[Information supplied]
━━━━━━

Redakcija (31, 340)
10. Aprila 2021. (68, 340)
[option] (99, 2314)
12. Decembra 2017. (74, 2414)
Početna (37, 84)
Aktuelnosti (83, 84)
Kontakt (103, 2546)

━━━━━━

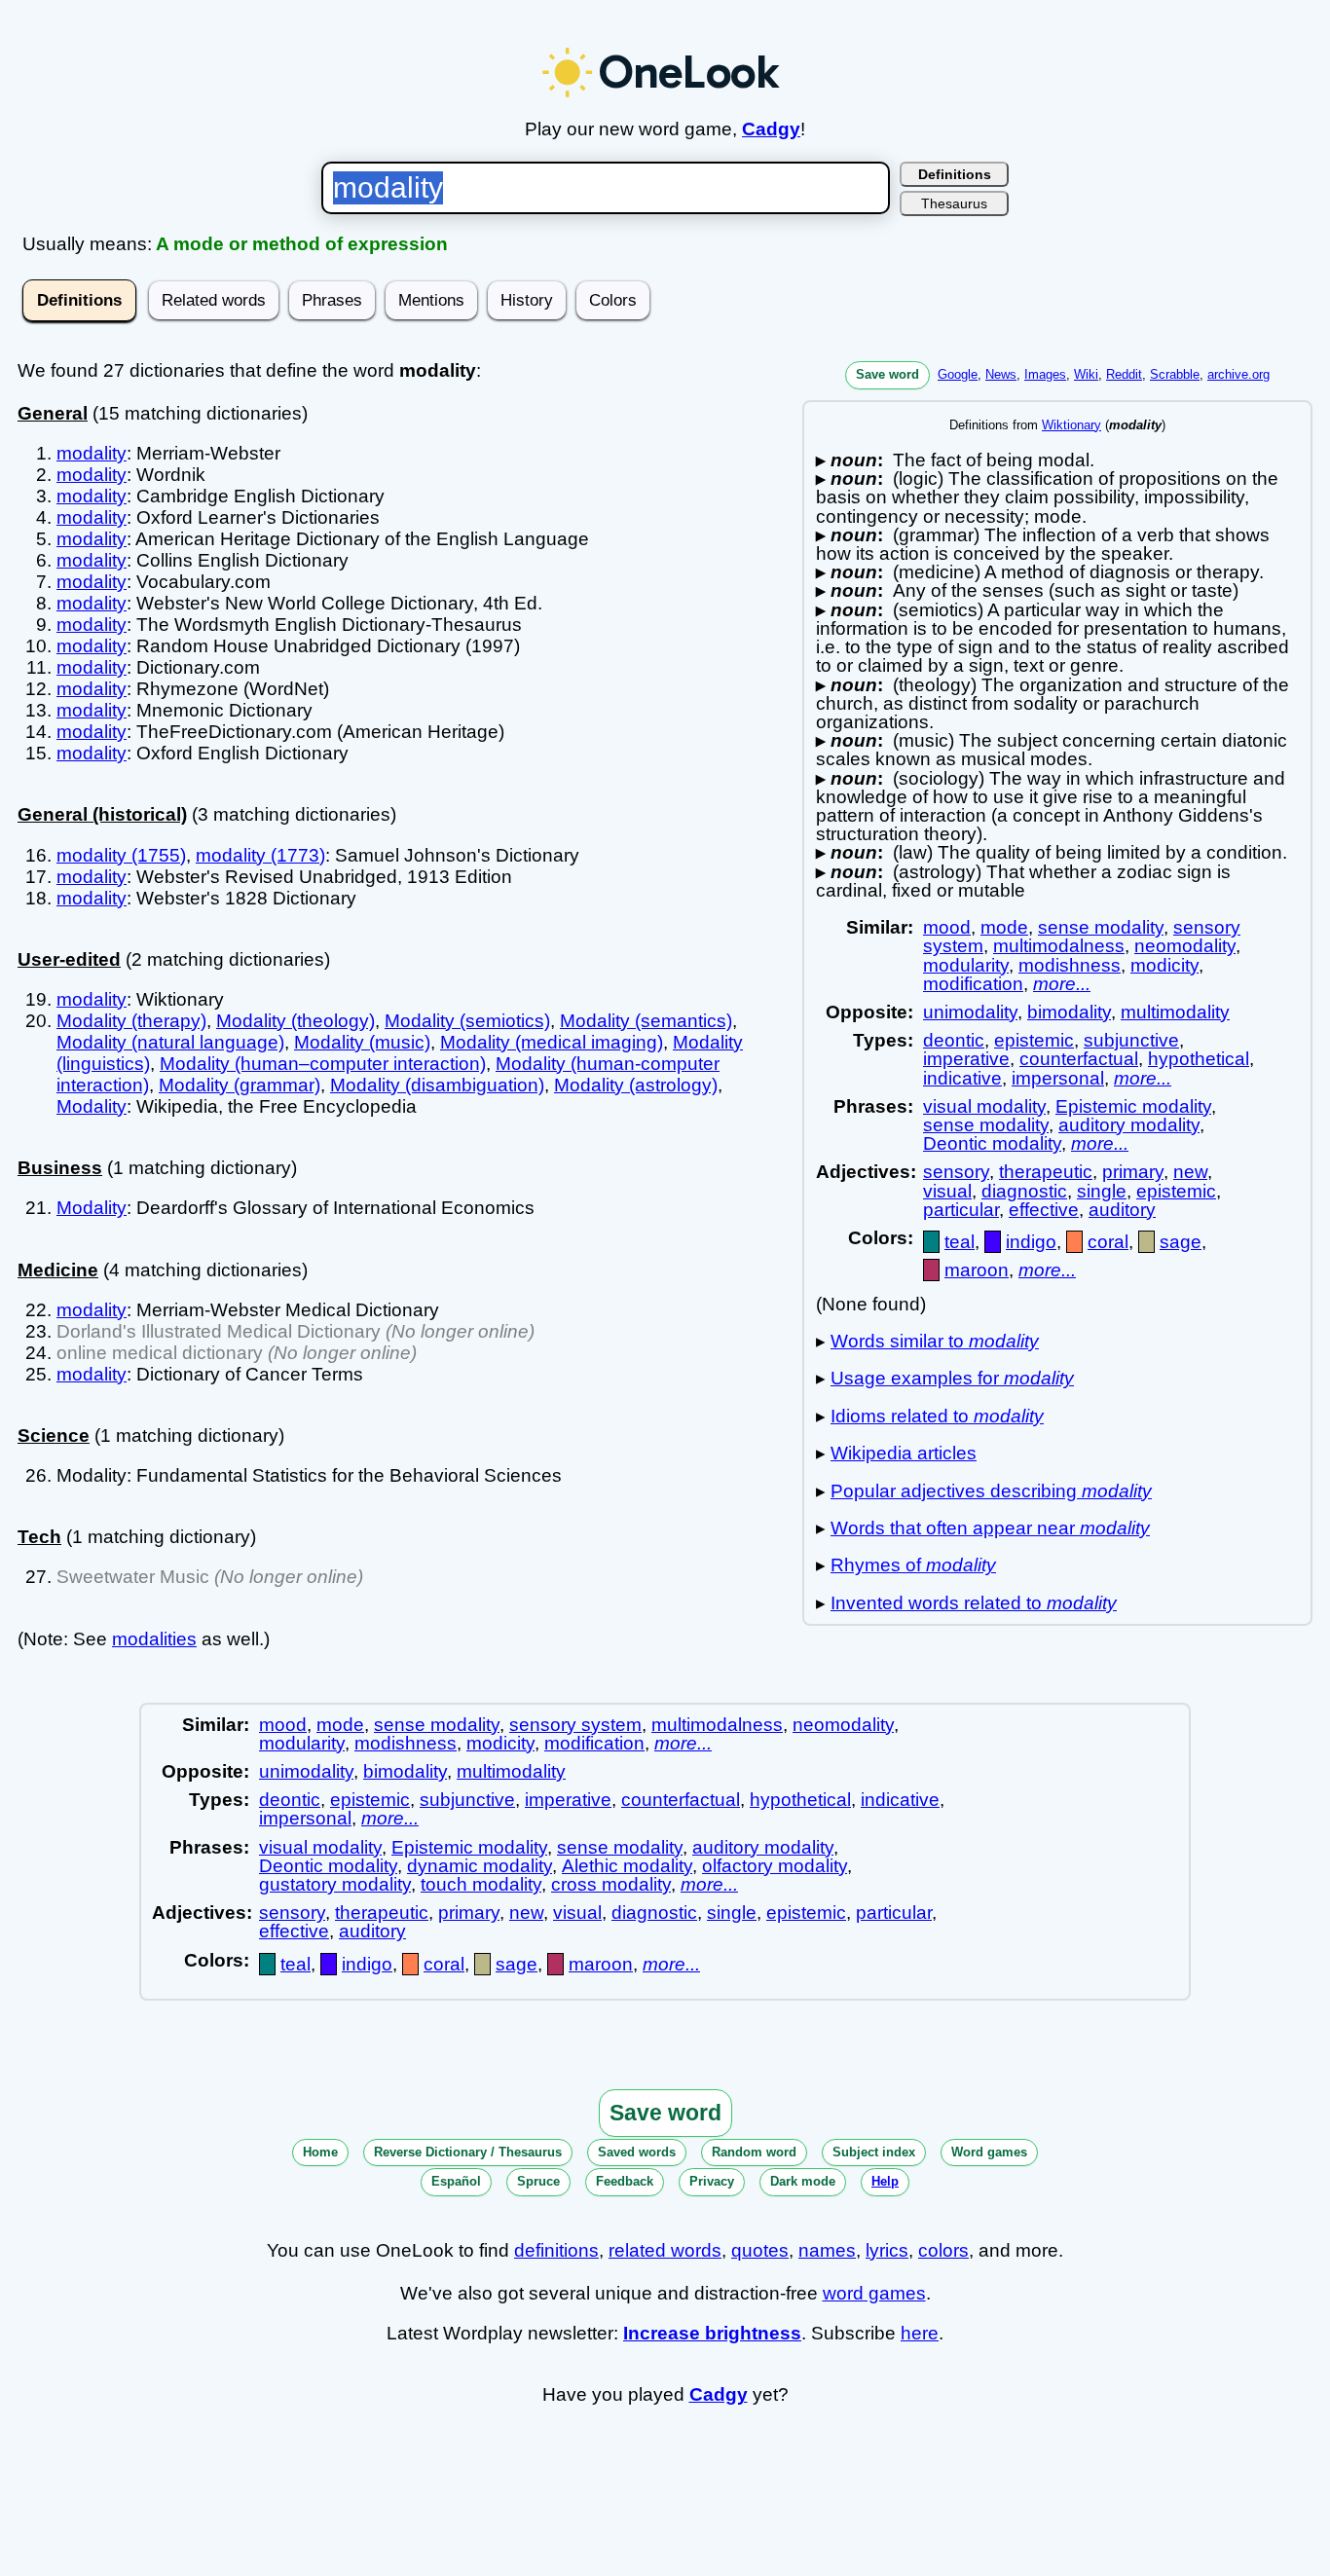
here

━━━━━━

[Work item] Reproduce word for word the material above, beginning with the line that contains "Redakcija (31, 340)" and ending with the line that contains "Kontakt (103, 2546)".

[Response area]
Redakcija (31, 340)
10. Aprila 2021. (68, 340)
[option] (99, 2314)
12. Decembra 2017. (74, 2414)
Početna (37, 84)
Aktuelnosti (83, 84)
Kontakt (103, 2546)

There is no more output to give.